-- Start of SUPPLIED PASSAGE --
Rethinking the Environment and Migrant Inclusion (REMI)

Front line: Understanding migration and building cohesive societies
June 27, 2020
Participation Inclusion and Engagement of Communities in Europe (PIECE)
August 31, 2021

REMI was born as a natural development of our 2019 project “Front Line” and involved some of the previous partners as well as new organizations. There were several reasons why we decided to apply for REMI while still implementing our 2019 project, and among others there was the need, when working in the migration area, to address further aspects such as:

  • architecture as a mean of tackling segregation and promote new “sustainable and inclusive” initiatives were local communities and new comers can meet and come
  • Improvement in the competencies of staff working directly with migrants . By learning these skills from best practices present in the host countries, the staff of these
    organisations is now better prepared to deal with issues these groups face, in particular as regards to perceptions, adult training and employability, mental health,
    integration, links between climate change and people on the move, promotion of inclusive and sustainable initiatives.
  • analyzing present and future challenges posed by the climate crises and links to climate migrants, human rights and international protection; environment and arts).
-- End of SUPPLIED PASSAGE --
-- Start of INFORMATION PROVIDED --
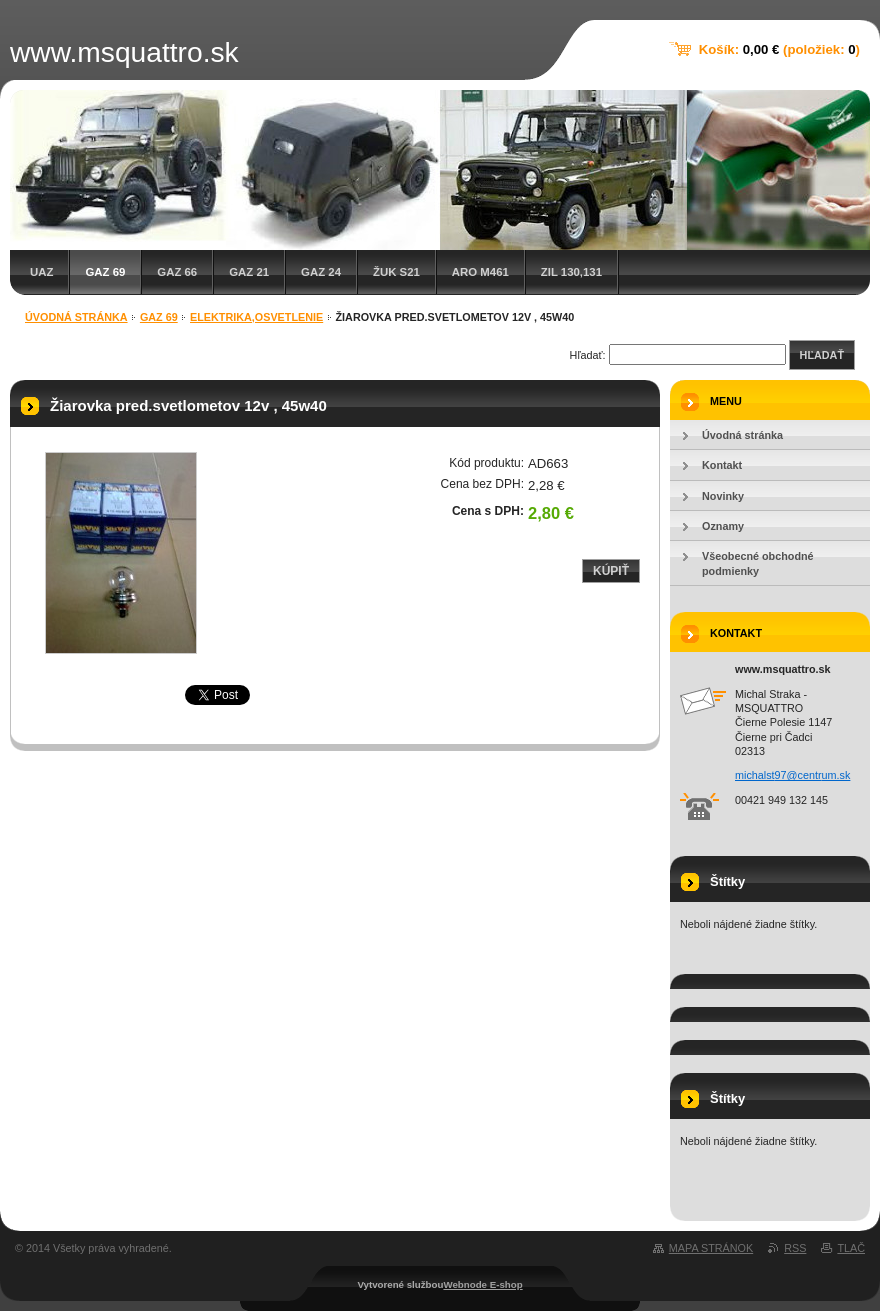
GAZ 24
-- End of INFORMATION PROVIDED --
* **DO THIS**: From the REMI project description, extract the text starting with "Rethinking the Environment" and going on through "in Europe (PIECE)", copied word for word.

* **ANSWER TO THE PROBLEM**:
Rethinking the Environment and Migrant Inclusion (REMI)

Front line: Understanding migration and building cohesive societies
June 27, 2020
Participation Inclusion and Engagement of Communities in Europe (PIECE)